━━━━━ LISTED ENTRIES

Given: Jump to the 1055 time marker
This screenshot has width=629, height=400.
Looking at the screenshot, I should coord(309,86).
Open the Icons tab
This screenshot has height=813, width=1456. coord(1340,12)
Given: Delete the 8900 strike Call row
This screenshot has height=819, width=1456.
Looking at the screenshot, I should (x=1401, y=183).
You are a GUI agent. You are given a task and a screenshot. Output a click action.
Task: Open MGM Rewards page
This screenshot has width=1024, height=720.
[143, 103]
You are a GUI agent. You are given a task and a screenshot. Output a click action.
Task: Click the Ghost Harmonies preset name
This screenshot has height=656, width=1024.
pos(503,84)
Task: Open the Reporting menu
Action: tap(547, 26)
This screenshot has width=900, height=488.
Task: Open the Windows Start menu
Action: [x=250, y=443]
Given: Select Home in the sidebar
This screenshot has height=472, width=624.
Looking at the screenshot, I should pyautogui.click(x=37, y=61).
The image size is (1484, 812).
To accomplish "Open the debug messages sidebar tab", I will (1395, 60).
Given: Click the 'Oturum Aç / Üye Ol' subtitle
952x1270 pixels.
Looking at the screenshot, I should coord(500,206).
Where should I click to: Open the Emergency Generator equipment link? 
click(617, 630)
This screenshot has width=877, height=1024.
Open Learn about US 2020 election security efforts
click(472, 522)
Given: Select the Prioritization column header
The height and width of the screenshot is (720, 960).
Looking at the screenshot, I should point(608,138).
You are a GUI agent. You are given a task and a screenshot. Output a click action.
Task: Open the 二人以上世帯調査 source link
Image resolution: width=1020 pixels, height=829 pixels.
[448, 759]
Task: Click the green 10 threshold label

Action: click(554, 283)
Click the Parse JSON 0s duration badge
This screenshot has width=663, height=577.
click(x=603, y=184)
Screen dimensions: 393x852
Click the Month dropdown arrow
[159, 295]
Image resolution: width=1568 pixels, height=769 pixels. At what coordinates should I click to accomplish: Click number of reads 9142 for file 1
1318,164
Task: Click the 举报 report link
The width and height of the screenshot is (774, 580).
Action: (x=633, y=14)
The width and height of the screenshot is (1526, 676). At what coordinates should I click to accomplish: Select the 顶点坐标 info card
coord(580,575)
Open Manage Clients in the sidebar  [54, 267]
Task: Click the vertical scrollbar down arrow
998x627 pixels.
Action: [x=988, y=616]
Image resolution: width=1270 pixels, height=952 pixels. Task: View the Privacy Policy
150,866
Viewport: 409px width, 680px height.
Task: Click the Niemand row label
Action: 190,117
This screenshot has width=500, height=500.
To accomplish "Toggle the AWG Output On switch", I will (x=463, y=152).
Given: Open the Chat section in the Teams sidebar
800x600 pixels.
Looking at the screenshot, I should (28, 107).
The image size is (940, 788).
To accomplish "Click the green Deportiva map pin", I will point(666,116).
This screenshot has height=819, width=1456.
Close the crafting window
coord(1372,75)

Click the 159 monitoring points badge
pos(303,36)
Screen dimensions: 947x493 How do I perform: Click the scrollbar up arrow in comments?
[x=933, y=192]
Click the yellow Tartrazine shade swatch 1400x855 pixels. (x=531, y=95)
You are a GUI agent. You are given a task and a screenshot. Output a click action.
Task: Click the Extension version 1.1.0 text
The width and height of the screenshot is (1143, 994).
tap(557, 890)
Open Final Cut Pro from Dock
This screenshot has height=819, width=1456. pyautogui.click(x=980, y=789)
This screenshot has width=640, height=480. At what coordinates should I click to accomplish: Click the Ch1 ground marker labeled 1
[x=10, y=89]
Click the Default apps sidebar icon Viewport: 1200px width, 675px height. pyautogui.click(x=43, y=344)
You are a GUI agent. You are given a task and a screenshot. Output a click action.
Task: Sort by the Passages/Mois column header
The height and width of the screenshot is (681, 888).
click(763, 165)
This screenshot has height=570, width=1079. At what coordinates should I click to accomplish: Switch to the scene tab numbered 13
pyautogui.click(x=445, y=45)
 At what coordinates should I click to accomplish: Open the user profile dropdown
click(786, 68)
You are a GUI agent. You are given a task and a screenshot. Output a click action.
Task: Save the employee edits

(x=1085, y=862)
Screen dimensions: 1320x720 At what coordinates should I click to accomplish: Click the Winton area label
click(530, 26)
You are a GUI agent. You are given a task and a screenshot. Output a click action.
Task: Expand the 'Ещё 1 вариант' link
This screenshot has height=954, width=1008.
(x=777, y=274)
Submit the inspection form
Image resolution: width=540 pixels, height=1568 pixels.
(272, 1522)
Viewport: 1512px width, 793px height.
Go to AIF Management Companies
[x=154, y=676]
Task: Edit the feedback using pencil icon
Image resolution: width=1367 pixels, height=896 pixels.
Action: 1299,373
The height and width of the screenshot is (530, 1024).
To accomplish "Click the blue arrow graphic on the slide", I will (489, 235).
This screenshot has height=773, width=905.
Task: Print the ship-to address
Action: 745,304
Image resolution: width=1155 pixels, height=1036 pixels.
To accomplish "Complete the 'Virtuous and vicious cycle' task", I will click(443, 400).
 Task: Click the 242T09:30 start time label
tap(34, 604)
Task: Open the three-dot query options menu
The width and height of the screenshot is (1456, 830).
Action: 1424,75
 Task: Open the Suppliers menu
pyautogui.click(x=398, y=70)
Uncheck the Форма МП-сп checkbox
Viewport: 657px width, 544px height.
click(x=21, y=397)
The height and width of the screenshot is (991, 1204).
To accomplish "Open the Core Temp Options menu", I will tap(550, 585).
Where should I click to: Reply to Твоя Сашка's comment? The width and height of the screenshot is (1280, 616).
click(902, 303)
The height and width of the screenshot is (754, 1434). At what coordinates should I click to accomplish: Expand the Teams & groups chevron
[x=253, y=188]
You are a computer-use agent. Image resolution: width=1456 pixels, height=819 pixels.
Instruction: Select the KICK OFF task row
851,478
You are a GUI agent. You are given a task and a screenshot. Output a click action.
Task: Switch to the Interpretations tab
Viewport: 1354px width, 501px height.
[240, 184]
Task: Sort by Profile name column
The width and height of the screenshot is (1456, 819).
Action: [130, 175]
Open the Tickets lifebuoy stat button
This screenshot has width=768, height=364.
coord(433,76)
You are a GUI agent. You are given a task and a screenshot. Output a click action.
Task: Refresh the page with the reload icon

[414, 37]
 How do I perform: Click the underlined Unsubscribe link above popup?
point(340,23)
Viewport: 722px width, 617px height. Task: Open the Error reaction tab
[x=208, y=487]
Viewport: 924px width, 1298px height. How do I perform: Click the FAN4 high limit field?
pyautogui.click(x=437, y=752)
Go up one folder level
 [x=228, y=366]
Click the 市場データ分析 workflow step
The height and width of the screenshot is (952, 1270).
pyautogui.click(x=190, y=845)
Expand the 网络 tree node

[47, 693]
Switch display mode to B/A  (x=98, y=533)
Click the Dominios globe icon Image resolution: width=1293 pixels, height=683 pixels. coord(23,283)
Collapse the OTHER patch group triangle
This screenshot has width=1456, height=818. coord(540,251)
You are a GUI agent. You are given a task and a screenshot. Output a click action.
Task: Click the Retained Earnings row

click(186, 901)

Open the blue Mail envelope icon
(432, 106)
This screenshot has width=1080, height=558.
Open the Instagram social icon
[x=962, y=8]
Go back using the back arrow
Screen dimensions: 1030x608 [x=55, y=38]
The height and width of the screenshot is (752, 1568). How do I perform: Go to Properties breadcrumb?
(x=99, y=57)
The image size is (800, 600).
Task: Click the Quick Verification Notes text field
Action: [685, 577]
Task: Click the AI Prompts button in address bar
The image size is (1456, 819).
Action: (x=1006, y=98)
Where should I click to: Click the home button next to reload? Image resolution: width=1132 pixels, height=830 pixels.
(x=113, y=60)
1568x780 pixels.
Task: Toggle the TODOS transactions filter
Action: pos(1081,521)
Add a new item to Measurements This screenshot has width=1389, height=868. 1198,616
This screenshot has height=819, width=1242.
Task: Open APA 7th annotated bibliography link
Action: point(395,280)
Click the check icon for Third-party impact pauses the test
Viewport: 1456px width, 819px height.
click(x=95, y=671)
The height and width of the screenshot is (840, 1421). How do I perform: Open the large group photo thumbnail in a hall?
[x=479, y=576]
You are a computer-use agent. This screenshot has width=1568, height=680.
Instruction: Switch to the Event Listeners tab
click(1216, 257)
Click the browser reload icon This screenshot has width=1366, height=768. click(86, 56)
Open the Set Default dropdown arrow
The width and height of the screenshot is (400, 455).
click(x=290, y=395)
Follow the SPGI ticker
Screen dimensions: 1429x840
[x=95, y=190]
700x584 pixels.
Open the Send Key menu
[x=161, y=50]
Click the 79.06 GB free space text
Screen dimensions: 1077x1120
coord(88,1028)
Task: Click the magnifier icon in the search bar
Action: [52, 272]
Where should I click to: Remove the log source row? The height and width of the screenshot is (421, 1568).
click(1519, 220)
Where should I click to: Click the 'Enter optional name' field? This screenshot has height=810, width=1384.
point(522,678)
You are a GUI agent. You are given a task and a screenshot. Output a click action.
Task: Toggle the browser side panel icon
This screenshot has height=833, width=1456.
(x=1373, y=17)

━━━━━━━━━━

## [TASK PROMPT]
Recast the lines from the one containing "Click the yellow" through the one containing "tap(557, 890)" as a Markdown table with the columns No. and Line. Give each line its own row, number the rows in order, and leave out any blank lines.

## [WRITTEN ANSWER]
| No. | Line |
|---|---|
| 1 | Click the yellow Tartrazine shade swatch 1400x855 pixels. (x=531, y=95) |
| 2 | You are a GUI agent. You are given a task and a screenshot. Output a click action. |
| 3 | Task: Click the Extension version 1.1.0 text |
| 4 | The width and height of the screenshot is (1143, 994). |
| 5 | tap(557, 890) |